「デジタル化と小売業の未来」#3 消費者は来店前に買うものを決めている
ECなどのデジタル化が小売業に与える影響やその対応策などを紹介し、これからめざすべき小売業の姿を提示する連載「デジタル化と小売業の未来」。第2回では、消費者の買物プロセスの変化について解説しました。今回は、消費者の来店前の意思決定プロセスがどのように変化しているのかを説明します。
顧客は来店前に商品を検索している
Googleが2011年に提唱した「顧客が商品を購入する際の行動に関する概念」の1つ、「ZMOT」という言葉をご存じでしょうか。
ZMOTは、「Zero Moment Of Truth」の略で、「顧客は事前に商品についてインターネットで調べており、来店する前にはすでに購入するものを決めている」というマーケティング理論です。
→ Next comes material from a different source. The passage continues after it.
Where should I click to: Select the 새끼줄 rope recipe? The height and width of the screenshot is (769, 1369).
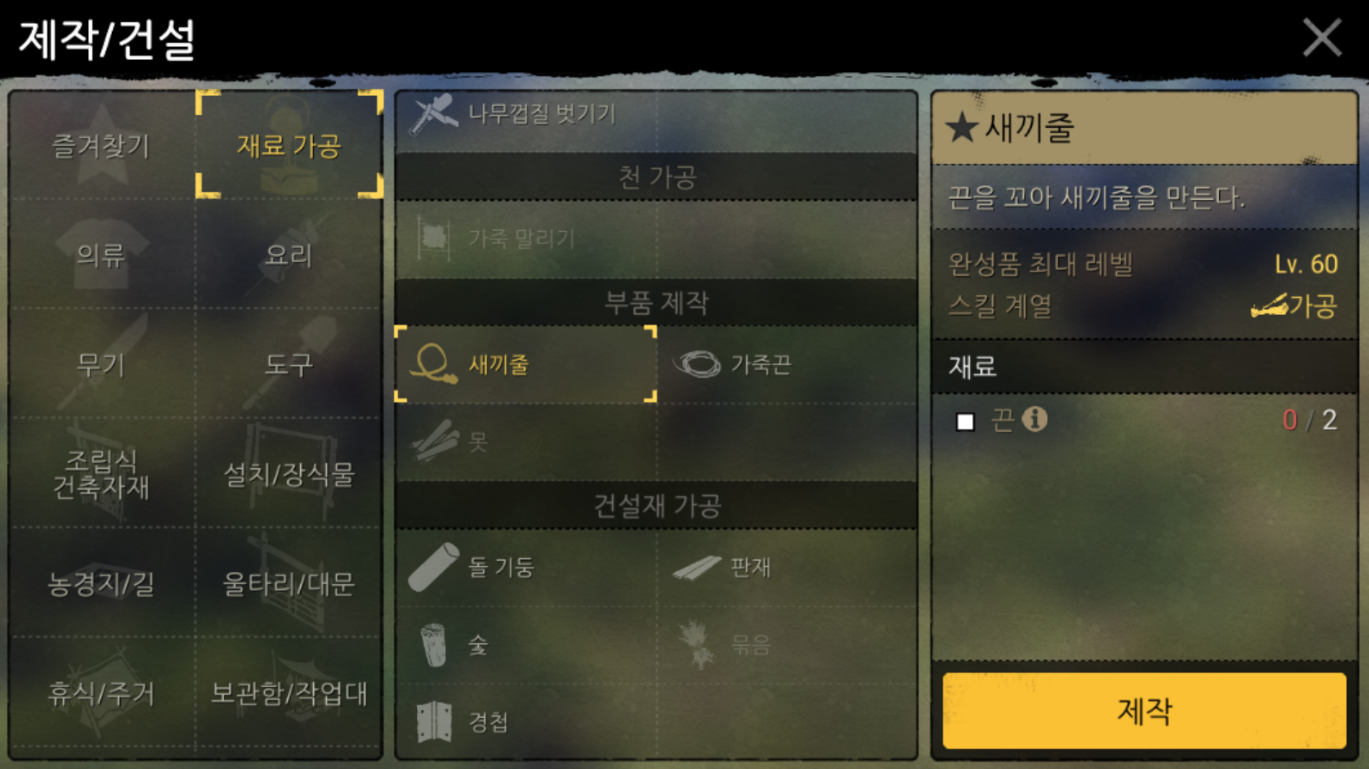526,364
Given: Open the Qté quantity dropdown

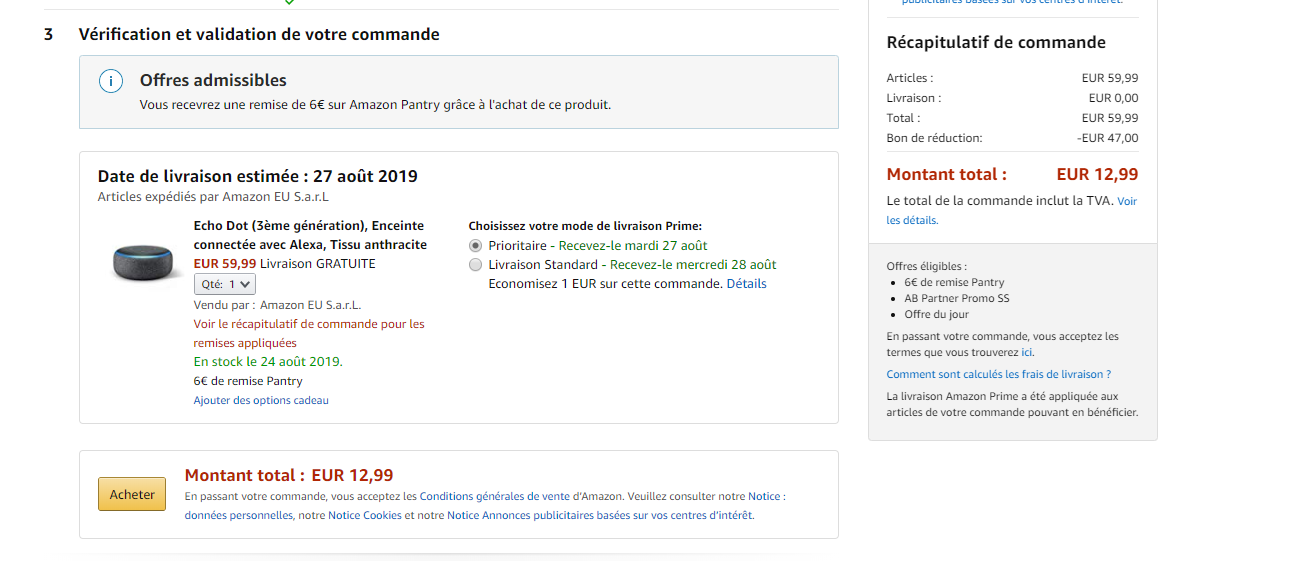Looking at the screenshot, I should point(225,284).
インターネットが普及してからは、店舗に来る前(Firstの前段階のZero)の段階で購入決定をするとして、現在のマーケティング戦略に大きな影響を与えています。
ZMOT以前には、世界的な消費財メーカーのP&G(Procter & Gamble)が提唱した「FMOT(First Moment Of Truth)」というマーケティング理論がありました。こちらは価格や陳列・試供品などを中心とした「店舗でいかに購買決定させるか」という考え方を示した理論です。
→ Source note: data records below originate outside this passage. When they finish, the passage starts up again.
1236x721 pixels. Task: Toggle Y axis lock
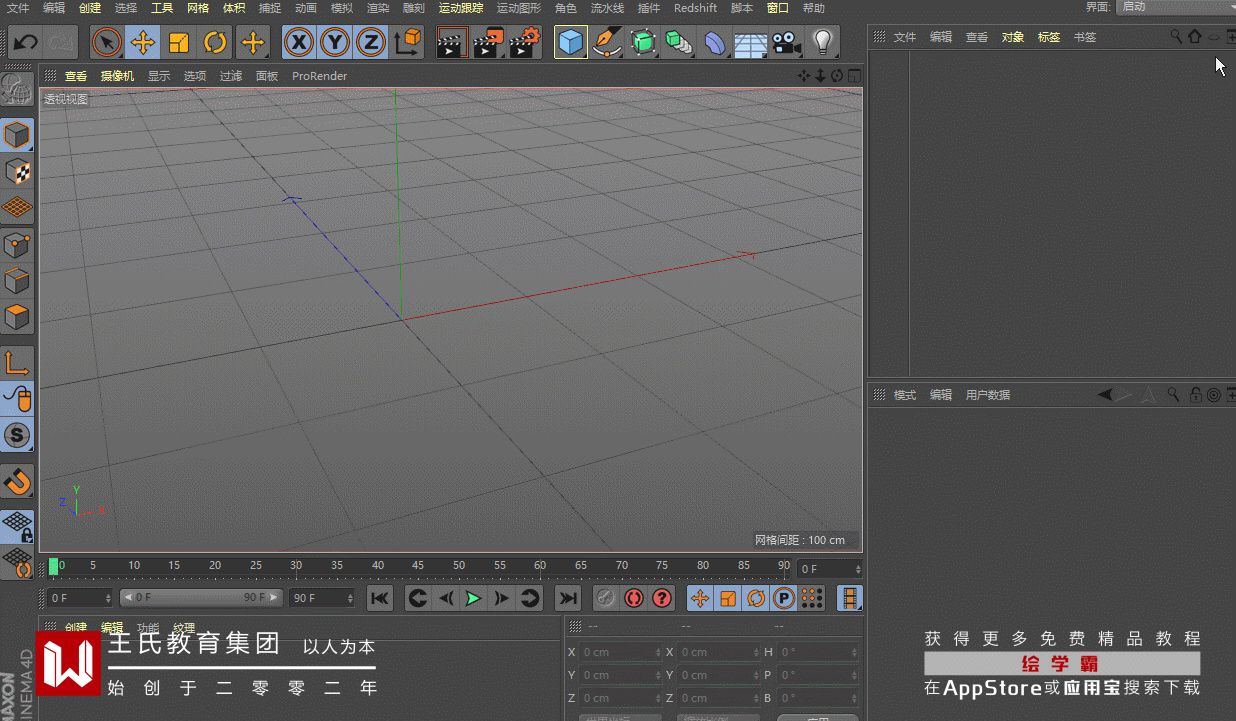(335, 42)
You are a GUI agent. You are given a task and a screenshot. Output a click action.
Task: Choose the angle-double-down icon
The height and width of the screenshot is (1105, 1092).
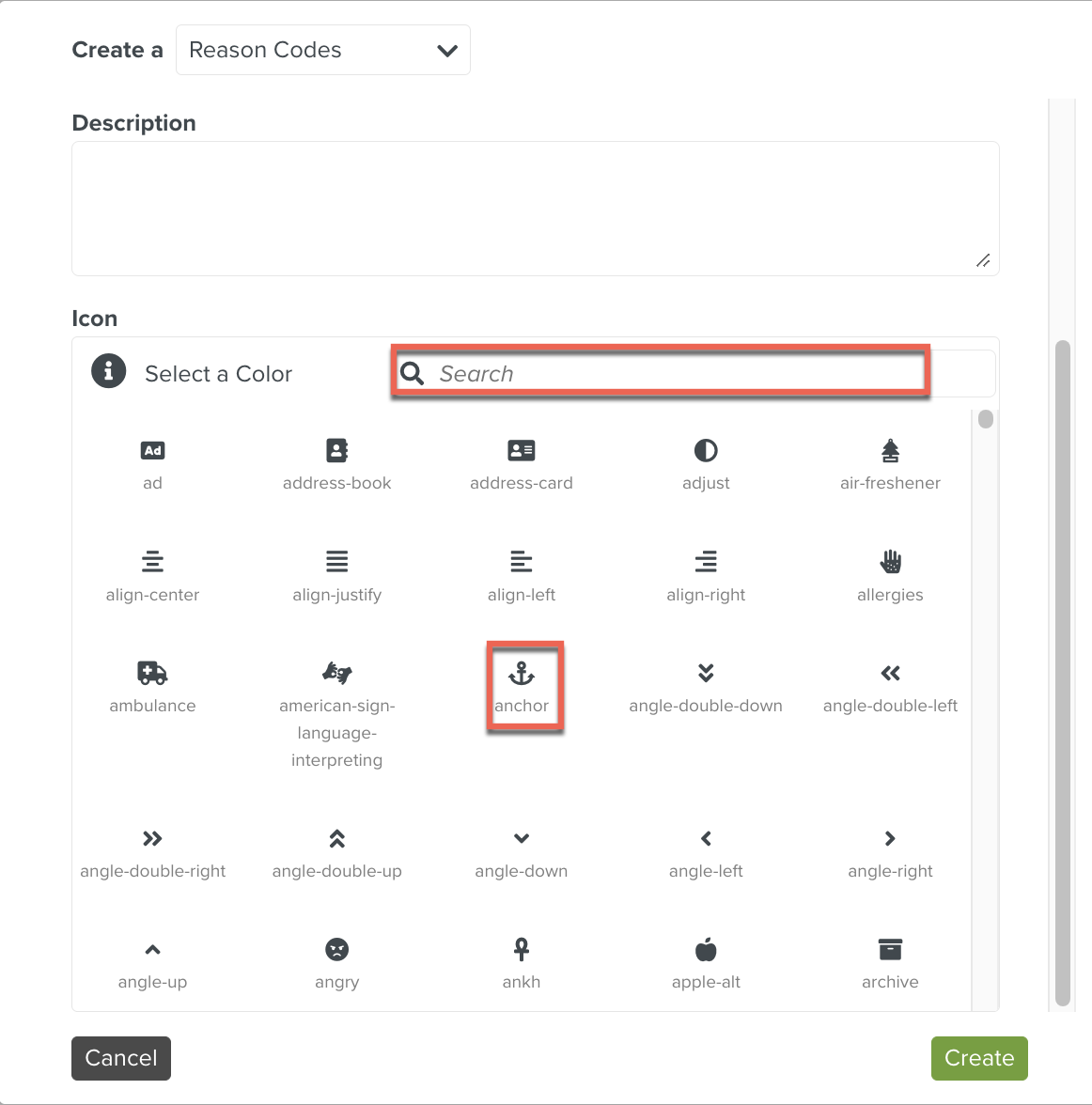(x=706, y=674)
これまでは、商品の詳細な情報が事前にない状態でスーパーに行き、「テレビCMで見たなんとなく知っている商品を購入する」という直線的な意思決定がなされるケースが多くありました。しかし、次第にテレビCMに莫大なコストを投下しても思ったように売上を伸ばせなくなります。04年頃のFMOTの時代になると、店内の競合商品に勝つため、パッケージやPOP、商品ディスプレイなどで差別化を図る店頭競争が激化しました。